▸ **Provided records**:
====================

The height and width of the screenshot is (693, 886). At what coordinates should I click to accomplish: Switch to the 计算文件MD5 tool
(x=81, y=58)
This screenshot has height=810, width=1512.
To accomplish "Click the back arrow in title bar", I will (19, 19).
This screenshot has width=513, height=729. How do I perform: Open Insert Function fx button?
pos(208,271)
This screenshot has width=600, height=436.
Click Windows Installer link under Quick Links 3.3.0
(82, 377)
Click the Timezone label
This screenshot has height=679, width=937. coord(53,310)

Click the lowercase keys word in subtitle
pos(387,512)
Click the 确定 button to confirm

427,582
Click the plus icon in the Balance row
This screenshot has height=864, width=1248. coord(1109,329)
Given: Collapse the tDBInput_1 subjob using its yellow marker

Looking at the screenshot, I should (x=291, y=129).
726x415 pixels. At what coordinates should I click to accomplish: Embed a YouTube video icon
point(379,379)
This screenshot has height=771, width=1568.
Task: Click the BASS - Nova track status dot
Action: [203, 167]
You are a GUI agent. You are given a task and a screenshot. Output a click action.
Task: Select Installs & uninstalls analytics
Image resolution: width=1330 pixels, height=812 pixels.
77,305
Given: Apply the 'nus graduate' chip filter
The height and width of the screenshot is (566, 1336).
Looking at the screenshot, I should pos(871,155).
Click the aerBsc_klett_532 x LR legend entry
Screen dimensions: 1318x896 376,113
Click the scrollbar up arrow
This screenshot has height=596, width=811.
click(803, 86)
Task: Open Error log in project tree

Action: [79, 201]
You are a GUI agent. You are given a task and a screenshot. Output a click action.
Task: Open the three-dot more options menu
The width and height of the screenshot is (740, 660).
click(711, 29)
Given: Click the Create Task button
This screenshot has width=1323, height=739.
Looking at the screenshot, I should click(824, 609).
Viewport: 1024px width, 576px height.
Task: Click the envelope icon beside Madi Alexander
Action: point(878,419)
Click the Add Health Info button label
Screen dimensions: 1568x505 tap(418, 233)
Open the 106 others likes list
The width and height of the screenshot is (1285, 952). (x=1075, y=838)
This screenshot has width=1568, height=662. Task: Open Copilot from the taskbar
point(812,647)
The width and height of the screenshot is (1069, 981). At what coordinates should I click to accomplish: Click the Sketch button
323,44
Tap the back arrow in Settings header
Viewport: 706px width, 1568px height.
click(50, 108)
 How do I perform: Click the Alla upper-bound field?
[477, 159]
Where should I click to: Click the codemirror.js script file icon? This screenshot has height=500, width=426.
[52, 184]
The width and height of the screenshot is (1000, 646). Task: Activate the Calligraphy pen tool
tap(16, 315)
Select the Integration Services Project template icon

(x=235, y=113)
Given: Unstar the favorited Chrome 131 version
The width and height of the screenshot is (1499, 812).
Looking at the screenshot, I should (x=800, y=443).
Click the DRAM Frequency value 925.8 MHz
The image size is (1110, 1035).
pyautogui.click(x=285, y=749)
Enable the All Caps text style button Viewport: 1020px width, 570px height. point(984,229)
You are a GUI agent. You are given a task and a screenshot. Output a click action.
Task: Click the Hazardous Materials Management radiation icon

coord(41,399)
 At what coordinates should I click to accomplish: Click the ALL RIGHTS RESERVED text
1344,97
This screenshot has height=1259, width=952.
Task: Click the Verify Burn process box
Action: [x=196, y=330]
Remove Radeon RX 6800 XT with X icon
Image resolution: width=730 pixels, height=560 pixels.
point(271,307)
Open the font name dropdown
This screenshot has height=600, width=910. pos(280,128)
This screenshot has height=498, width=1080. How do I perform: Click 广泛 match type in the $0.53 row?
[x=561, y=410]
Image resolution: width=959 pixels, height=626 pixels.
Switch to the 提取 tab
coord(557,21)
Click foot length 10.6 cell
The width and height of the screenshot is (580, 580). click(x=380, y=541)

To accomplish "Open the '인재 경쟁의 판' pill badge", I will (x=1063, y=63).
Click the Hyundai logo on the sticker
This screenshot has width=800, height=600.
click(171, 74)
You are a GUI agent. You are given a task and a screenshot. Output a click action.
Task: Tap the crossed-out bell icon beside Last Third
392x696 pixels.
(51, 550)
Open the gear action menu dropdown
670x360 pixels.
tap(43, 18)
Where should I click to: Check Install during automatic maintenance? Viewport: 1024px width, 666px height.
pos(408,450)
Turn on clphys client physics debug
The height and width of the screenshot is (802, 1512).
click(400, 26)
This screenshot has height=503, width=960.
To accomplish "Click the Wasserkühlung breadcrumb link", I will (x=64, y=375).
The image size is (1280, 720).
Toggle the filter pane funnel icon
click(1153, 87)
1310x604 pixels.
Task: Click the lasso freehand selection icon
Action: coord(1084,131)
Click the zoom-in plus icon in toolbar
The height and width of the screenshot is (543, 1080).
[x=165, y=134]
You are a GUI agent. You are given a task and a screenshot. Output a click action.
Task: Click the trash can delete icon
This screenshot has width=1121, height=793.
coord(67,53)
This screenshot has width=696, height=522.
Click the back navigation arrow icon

====================

▸ **Request**:
Convert every line of the data above into a Markdown table with the columns "Row" and "Line", numbering the rows and omitting blank lines.

▸ **Written solution**:
| Row | Line |
|---|---|
| 1 | The height and width of the screenshot is (693, 886). At what coordinates should I click to accomplish: Switch to the 计算文件MD5 tool |
| 2 | (x=81, y=58) |
| 3 | This screenshot has height=810, width=1512. |
| 4 | To accomplish "Click the back arrow in title bar", I will (19, 19). |
| 5 | This screenshot has width=513, height=729. How do I perform: Open Insert Function fx button? |
| 6 | pos(208,271) |
| 7 | This screenshot has width=600, height=436. |
| 8 | Click Windows Installer link under Quick Links 3.3.0 |
| 9 | (82, 377) |
| 10 | Click the Timezone label |
| 11 | This screenshot has height=679, width=937. coord(53,310) |
| 12 | Click the lowercase keys word in subtitle |
| 13 | pos(387,512) |
| 14 | Click the 确定 button to confirm |
| 15 | 427,582 |
| 16 | Click the plus icon in the Balance row |
| 17 | This screenshot has height=864, width=1248. coord(1109,329) |
| 18 | Given: Collapse the tDBInput_1 subjob using its yellow marker |
| 19 | Looking at the screenshot, I should (x=291, y=129). |
| 20 | 726x415 pixels. At what coordinates should I click to accomplish: Embed a YouTube video icon |
| 21 | point(379,379) |
| 22 | This screenshot has height=771, width=1568. |
| 23 | Task: Click the BASS - Nova track status dot |
| 24 | Action: [203, 167] |
| 25 | You are a GUI agent. You are given a task and a screenshot. Output a click action. |
| 26 | Task: Select Installs & uninstalls analytics |
| 27 | Image resolution: width=1330 pixels, height=812 pixels. |
| 28 | 77,305 |
| 29 | Given: Apply the 'nus graduate' chip filter |
| 30 | The height and width of the screenshot is (566, 1336). |
| 31 | Looking at the screenshot, I should pos(871,155). |
| 32 | Click the aerBsc_klett_532 x LR legend entry |
| 33 | Screen dimensions: 1318x896 376,113 |
| 34 | Click the scrollbar up arrow |
| 35 | This screenshot has height=596, width=811. |
| 36 | click(803, 86) |
| 37 | Task: Open Error log in project tree |
| 38 | Action: [79, 201] |
| 39 | You are a GUI agent. You are given a task and a screenshot. Output a click action. |
| 40 | Task: Open the three-dot more options menu |
| 41 | The width and height of the screenshot is (740, 660). |
| 42 | click(711, 29) |
| 43 | Given: Click the Create Task button |
| 44 | This screenshot has width=1323, height=739. |
| 45 | Looking at the screenshot, I should click(824, 609). |
| 46 | Viewport: 1024px width, 576px height. |
| 47 | Task: Click the envelope icon beside Madi Alexander |
| 48 | Action: point(878,419) |
| 49 | Click the Add Health Info button label |
| 50 | Screen dimensions: 1568x505 tap(418, 233) |
| 51 | Open the 106 others likes list |
| 52 | The width and height of the screenshot is (1285, 952). (x=1075, y=838) |
| 53 | This screenshot has width=1568, height=662. Task: Open Copilot from the taskbar |
| 54 | point(812,647) |
| 55 | The width and height of the screenshot is (1069, 981). At what coordinates should I click to accomplish: Click the Sketch button |
| 56 | 323,44 |
| 57 | Tap the back arrow in Settings header |
| 58 | Viewport: 706px width, 1568px height. |
| 59 | click(50, 108) |
| 60 |  How do I perform: Click the Alla upper-bound field? |
| 61 | [477, 159] |
| 62 | Where should I click to: Click the codemirror.js script file icon? This screenshot has height=500, width=426. |
| 63 | [52, 184] |
| 64 | The width and height of the screenshot is (1000, 646). Task: Activate the Calligraphy pen tool |
| 65 | tap(16, 315) |
| 66 | Select the Integration Services Project template icon |
| 67 | (x=235, y=113) |
| 68 | Given: Unstar the favorited Chrome 131 version |
| 69 | The width and height of the screenshot is (1499, 812). |
| 70 | Looking at the screenshot, I should (x=800, y=443). |
| 71 | Click the DRAM Frequency value 925.8 MHz |
| 72 | The image size is (1110, 1035). |
| 73 | pyautogui.click(x=285, y=749) |
| 74 | Enable the All Caps text style button Viewport: 1020px width, 570px height. point(984,229) |
| 75 | You are a GUI agent. You are given a task and a screenshot. Output a click action. |
| 76 | Task: Click the Hazardous Materials Management radiation icon |
| 77 | coord(41,399) |
| 78 |  At what coordinates should I click to accomplish: Click the ALL RIGHTS RESERVED text |
| 79 | 1344,97 |
| 80 | This screenshot has height=1259, width=952. |
| 81 | Task: Click the Verify Burn process box |
| 82 | Action: [x=196, y=330] |
| 83 | Remove Radeon RX 6800 XT with X icon |
| 84 | Image resolution: width=730 pixels, height=560 pixels. |
| 85 | point(271,307) |
| 86 | Open the font name dropdown |
| 87 | This screenshot has height=600, width=910. pos(280,128) |
| 88 | This screenshot has height=498, width=1080. How do I perform: Click 广泛 match type in the $0.53 row? |
| 89 | [x=561, y=410] |
| 90 | Image resolution: width=959 pixels, height=626 pixels. |
| 91 | Switch to the 提取 tab |
| 92 | coord(557,21) |
| 93 | Click foot length 10.6 cell |
| 94 | The width and height of the screenshot is (580, 580). click(x=380, y=541) |
| 95 | To accomplish "Open the '인재 경쟁의 판' pill badge", I will (x=1063, y=63). |
| 96 | Click the Hyundai logo on the sticker |
| 97 | This screenshot has width=800, height=600. |
| 98 | click(171, 74) |
| 99 | You are a GUI agent. You are given a task and a screenshot. Output a click action. |
| 100 | Task: Tap the crossed-out bell icon beside Last Third |
| 101 | 392x696 pixels. |
| 102 | (51, 550) |
| 103 | Open the gear action menu dropdown |
| 104 | 670x360 pixels. |
| 105 | tap(43, 18) |
| 106 | Where should I click to: Check Install during automatic maintenance? Viewport: 1024px width, 666px height. |
| 107 | pos(408,450) |
| 108 | Turn on clphys client physics debug |
| 109 | The height and width of the screenshot is (802, 1512). |
| 110 | click(400, 26) |
| 111 | This screenshot has height=503, width=960. |
| 112 | To accomplish "Click the Wasserkühlung breadcrumb link", I will (x=64, y=375). |
| 113 | The image size is (1280, 720). |
| 114 | Toggle the filter pane funnel icon |
| 115 | click(1153, 87) |
| 116 | 1310x604 pixels. |
| 117 | Task: Click the lasso freehand selection icon |
| 118 | Action: coord(1084,131) |
| 119 | Click the zoom-in plus icon in toolbar |
| 120 | The height and width of the screenshot is (543, 1080). |
| 121 | [x=165, y=134] |
| 122 | You are a GUI agent. You are given a task and a screenshot. Output a click action. |
| 123 | Task: Click the trash can delete icon |
| 124 | This screenshot has width=1121, height=793. |
| 125 | coord(67,53) |
| 126 | This screenshot has width=696, height=522. |
| 127 | Click the back navigation arrow icon |